At the end of last year (2023), Tomáš Pajurek talked about “Data Storages in Microsoft Azure” at the Faculty of Information Technology at Czech Technical University in Prague.
Our most significant contribution has been to the Faculty of Mathematics and Physics at Charles University in Prague, where we’ve participated in teaching the “Cloud Application Development” course. More specifically, in the past years, we gave three lectures each year focused on IoT backends for several years. In 2024, we extended our participation to five lectures with the following outline:
At the end of our subcourse, students are tasked with creating a system architecture/design for a hypothetical cloud and IoT scenario. Our entire subcourse is publicly available on GitHub.

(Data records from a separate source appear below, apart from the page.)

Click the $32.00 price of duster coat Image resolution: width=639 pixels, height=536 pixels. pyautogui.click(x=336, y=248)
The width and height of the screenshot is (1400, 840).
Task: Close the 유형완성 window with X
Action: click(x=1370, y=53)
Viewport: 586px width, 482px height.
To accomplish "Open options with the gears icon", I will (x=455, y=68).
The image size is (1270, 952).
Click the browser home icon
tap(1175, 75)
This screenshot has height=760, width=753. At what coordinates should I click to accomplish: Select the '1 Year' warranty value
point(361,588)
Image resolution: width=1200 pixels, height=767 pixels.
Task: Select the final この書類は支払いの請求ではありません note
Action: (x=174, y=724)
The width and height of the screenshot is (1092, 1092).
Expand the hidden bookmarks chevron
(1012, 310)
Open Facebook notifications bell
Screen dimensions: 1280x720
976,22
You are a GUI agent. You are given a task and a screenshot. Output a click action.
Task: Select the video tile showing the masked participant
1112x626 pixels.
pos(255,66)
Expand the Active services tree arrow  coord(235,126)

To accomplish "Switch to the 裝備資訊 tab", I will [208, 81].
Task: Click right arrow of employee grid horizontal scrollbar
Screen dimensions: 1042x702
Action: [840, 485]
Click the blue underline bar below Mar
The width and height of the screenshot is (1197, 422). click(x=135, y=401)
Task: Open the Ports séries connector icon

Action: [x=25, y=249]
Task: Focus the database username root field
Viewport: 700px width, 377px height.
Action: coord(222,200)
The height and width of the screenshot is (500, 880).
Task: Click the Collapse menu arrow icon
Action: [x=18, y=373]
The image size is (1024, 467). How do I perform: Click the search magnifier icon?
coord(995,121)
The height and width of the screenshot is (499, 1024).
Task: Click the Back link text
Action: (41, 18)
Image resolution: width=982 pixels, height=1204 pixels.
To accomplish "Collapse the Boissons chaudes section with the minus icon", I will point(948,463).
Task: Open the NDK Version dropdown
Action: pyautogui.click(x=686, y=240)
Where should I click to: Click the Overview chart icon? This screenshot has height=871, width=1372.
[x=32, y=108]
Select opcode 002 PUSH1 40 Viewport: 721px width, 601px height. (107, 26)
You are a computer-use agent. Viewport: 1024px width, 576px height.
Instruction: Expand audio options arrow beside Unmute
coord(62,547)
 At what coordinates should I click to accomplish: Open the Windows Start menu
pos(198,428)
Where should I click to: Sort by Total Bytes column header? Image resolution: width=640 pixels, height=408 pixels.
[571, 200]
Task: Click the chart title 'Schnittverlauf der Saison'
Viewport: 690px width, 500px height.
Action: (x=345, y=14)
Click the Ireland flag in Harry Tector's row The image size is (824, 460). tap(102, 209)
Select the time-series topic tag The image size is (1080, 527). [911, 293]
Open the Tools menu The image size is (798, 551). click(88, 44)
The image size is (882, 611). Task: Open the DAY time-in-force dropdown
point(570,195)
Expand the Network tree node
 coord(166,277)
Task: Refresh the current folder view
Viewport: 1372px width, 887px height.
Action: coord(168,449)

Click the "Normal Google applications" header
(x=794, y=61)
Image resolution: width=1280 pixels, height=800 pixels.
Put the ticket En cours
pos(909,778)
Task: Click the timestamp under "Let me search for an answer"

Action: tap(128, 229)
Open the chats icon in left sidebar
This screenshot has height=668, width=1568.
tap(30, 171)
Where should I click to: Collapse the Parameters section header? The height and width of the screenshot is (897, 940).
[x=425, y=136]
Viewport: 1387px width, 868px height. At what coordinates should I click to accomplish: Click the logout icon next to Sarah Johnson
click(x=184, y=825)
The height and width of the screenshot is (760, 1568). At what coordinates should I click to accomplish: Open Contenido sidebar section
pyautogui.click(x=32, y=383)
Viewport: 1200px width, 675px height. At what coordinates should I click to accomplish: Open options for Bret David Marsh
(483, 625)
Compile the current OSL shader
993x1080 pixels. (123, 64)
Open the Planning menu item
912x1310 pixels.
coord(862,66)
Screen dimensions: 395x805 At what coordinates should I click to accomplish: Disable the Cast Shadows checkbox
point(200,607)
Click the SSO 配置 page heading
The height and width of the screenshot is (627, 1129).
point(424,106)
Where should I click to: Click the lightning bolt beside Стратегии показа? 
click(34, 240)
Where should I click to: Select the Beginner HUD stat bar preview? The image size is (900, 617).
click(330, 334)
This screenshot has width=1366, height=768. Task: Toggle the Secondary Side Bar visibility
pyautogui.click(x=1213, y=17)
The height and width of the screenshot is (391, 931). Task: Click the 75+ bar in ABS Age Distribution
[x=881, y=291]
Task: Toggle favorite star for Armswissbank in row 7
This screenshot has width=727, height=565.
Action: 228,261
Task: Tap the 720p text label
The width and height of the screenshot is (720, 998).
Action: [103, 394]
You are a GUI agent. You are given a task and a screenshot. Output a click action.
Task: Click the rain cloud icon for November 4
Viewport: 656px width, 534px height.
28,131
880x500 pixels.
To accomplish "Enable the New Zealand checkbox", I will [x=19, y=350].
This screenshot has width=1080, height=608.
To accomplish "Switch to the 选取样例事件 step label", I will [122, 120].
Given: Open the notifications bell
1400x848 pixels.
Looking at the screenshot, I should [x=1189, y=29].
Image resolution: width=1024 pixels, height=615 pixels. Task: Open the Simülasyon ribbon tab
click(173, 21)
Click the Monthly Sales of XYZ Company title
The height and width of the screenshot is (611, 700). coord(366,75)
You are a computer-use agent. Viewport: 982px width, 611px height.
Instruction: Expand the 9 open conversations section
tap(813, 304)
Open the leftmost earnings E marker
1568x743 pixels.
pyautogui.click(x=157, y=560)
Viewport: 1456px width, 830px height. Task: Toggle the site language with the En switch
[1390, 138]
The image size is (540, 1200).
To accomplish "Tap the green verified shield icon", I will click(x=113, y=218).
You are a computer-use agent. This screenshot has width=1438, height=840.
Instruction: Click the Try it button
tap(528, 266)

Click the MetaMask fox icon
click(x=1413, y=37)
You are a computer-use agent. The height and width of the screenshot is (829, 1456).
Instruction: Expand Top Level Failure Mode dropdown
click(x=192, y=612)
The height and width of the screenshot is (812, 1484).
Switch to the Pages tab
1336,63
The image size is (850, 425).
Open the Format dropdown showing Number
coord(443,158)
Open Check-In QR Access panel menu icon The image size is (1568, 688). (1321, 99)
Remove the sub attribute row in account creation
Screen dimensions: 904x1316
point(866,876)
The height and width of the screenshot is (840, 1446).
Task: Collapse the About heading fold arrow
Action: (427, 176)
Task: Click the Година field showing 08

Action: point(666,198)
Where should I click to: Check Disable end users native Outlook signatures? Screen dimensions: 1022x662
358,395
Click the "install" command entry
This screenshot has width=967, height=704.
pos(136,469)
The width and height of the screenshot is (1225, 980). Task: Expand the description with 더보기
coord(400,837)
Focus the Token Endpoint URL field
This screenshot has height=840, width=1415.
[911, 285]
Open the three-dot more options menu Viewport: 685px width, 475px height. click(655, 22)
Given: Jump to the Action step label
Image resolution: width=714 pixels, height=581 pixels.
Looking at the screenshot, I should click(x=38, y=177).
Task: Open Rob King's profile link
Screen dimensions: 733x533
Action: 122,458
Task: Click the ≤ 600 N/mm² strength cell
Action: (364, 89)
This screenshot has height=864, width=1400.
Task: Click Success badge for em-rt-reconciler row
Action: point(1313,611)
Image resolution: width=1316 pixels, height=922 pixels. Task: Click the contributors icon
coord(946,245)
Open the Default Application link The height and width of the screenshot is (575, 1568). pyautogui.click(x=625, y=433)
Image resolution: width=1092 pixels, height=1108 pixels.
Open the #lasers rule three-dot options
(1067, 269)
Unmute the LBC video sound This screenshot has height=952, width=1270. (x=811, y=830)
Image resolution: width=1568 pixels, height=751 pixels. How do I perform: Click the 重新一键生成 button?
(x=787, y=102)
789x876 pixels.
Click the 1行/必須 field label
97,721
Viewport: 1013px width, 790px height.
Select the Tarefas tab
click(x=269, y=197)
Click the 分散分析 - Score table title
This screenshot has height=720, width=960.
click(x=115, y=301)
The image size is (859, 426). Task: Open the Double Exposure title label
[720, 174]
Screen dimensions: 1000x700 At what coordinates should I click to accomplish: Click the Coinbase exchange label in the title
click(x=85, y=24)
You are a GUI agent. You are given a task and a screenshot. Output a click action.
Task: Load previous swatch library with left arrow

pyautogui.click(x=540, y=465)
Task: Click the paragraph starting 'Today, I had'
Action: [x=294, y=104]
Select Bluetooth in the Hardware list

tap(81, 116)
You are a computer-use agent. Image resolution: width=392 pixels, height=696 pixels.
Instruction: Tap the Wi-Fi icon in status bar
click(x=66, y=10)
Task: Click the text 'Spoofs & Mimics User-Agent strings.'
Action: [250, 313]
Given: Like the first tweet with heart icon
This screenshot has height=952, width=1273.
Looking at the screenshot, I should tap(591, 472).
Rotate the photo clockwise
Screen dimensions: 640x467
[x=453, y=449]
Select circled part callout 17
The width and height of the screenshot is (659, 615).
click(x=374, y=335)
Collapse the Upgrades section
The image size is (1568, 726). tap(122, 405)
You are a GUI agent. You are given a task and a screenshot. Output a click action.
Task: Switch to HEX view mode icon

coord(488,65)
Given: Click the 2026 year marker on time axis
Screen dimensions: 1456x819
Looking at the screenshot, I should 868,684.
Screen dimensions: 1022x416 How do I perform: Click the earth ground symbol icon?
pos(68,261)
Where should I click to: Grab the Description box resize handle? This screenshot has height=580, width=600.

Teaching activities at other universities are less intense, with a single lecture each year. At the Brno University of Technology, we covered similar theoretical topics mentioned above but in less detail and without a case study. On the other hand, at Czech Technical University in Prague, we dived deeper into the specifics of Azure storage, including data models, consistency levels, reliability, security, and geo-distribution.
So far, it seems that we have managed to strike a balance between too-theoretical academic courses on the one hand and excessively pragmatic and superficial courses taught by different companies on the other. Our engineers are very much enjoying this teaching style that they missed during their university years.
We hope this year’s students will find our lectures as valuable as those from previous years or more. If so, we look forward to repeating or extending the lectures next year.